In my travels across the world, and in Canada, with the Canadian boccia team – a group of over 10 elite athletes in electric wheelchairs – a fairly frequent trend seems to be emerging. Flight attendants, waiters, facility managers and other people we come across, immediately talk to the nearest person without a disability in the group.
For example, a waitress will ask the person beside me, or one of my teammates: “What would he like to order?” I am really perplexed by this trend. Is awareness of what disability is, really so low that people think that a person with a disability cannot communicate?
Our approach as a team is normally for the person without a disability to say: “I don’t know, ask him.”
My theory is that this happens because people are afraid that communicating may be difficult.
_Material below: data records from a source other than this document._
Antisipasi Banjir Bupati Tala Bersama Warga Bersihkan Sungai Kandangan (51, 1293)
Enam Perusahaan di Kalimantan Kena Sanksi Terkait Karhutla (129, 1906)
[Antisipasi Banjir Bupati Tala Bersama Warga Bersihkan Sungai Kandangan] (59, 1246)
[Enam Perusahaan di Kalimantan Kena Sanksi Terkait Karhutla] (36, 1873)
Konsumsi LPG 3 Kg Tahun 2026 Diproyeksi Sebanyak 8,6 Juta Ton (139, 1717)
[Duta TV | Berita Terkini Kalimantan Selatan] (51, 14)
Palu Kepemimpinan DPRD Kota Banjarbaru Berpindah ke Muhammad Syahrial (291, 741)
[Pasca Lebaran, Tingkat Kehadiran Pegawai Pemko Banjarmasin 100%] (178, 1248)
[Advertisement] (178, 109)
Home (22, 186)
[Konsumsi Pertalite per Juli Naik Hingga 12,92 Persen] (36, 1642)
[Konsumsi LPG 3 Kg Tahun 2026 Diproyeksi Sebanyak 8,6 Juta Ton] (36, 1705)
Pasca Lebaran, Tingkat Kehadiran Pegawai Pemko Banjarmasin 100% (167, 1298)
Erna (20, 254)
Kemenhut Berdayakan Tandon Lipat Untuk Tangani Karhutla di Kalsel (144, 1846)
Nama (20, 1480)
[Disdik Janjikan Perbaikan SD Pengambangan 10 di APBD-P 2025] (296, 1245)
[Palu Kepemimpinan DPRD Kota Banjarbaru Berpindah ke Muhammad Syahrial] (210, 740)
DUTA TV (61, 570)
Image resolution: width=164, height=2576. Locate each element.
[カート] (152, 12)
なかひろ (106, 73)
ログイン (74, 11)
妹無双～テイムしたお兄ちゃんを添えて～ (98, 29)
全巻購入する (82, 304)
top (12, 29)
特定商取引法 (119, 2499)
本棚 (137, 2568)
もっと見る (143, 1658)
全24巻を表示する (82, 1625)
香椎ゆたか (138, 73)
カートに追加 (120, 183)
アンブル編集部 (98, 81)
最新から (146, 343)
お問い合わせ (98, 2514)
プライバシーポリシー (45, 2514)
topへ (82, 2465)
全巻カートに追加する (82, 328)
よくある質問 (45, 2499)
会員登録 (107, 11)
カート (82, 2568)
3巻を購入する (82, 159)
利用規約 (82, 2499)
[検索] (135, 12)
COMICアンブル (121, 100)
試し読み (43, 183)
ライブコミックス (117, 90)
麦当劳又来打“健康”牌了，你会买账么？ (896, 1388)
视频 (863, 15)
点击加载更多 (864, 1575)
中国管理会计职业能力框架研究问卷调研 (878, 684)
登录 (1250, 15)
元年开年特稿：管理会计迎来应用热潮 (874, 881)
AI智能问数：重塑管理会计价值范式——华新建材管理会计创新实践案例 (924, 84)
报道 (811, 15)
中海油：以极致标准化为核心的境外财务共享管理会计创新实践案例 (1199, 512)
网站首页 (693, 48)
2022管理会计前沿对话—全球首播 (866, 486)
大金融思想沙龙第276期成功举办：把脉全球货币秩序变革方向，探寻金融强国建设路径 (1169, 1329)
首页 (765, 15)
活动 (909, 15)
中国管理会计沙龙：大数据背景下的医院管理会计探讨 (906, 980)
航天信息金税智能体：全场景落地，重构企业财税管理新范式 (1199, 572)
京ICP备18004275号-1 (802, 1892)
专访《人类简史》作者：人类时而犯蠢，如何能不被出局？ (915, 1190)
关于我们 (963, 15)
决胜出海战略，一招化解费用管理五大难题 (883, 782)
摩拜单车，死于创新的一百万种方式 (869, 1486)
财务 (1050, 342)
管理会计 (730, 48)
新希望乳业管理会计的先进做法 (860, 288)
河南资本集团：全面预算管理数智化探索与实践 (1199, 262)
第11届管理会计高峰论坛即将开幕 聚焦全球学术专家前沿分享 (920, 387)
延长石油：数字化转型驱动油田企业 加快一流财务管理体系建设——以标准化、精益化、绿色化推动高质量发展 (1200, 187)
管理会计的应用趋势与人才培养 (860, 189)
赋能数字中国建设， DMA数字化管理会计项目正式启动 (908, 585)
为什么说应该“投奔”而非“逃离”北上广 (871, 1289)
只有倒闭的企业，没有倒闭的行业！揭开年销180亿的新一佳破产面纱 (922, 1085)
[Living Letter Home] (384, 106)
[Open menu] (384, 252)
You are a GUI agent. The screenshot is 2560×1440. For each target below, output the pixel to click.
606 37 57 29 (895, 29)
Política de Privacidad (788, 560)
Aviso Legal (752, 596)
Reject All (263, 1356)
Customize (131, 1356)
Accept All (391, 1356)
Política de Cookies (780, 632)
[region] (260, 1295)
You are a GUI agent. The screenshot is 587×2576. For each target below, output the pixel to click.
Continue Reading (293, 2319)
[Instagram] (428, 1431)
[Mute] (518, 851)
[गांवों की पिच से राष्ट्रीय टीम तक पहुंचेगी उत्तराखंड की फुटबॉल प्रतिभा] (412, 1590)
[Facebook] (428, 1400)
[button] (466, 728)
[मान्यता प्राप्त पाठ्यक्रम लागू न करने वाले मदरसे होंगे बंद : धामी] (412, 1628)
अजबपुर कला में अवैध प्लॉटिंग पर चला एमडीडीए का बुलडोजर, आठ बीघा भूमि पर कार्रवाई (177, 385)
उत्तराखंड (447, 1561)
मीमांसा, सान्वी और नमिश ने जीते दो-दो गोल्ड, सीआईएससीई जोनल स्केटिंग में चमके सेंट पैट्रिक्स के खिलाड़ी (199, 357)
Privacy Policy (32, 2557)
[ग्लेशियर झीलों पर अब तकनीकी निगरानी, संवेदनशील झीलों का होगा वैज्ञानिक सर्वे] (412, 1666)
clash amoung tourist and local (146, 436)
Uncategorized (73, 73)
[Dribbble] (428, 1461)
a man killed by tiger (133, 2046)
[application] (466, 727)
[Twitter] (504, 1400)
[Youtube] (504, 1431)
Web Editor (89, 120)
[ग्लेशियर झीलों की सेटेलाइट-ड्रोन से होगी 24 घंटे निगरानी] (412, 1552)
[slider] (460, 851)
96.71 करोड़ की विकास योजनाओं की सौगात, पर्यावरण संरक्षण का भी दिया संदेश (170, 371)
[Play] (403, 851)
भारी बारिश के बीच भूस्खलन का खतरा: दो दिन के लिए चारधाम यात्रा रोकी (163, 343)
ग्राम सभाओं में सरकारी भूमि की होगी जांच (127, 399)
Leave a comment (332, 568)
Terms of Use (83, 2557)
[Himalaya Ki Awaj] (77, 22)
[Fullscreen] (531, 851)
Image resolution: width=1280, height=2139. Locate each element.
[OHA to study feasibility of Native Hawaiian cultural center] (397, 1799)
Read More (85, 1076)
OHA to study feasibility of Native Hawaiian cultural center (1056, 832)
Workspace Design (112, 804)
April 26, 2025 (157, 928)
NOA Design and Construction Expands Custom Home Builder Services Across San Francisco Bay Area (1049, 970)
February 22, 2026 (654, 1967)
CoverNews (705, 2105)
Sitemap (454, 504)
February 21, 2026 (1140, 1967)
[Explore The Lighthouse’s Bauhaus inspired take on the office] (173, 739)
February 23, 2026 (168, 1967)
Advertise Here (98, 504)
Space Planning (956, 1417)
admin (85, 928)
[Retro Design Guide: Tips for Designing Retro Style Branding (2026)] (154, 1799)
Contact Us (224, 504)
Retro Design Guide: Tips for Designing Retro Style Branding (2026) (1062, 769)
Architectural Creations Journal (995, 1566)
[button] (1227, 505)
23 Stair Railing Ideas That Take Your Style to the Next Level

Boccia athletes do often have alternate ways of communicating that are not familiar to everyone.
It is annoying to be treated as not valuable, and from my perspective, there are two ways to counter this trend:
1. People with disabilities should communicate actively and maybe even aggressively. This is up to the individual person, finding a strategy that will work with their individual communication systems, that allows them to take charge of any situation. This means having the communication device ready to go, and not relying on others to communicate for you. If you communicate passively, you will be communicated to passively.
This also applies to people with disabilities who are verbal. I know plenty of people with disabilities who can speak, who do not do so with active confidence. If you are ready to communicate, and engage those around you with confidence, you will be engaged back.
2. If you are communicating with a stranger who has a disability, do it with openness, curiosity, friendship and respect. With this perspective in mind, the right words and actions will come, and the exchange will be highly positive.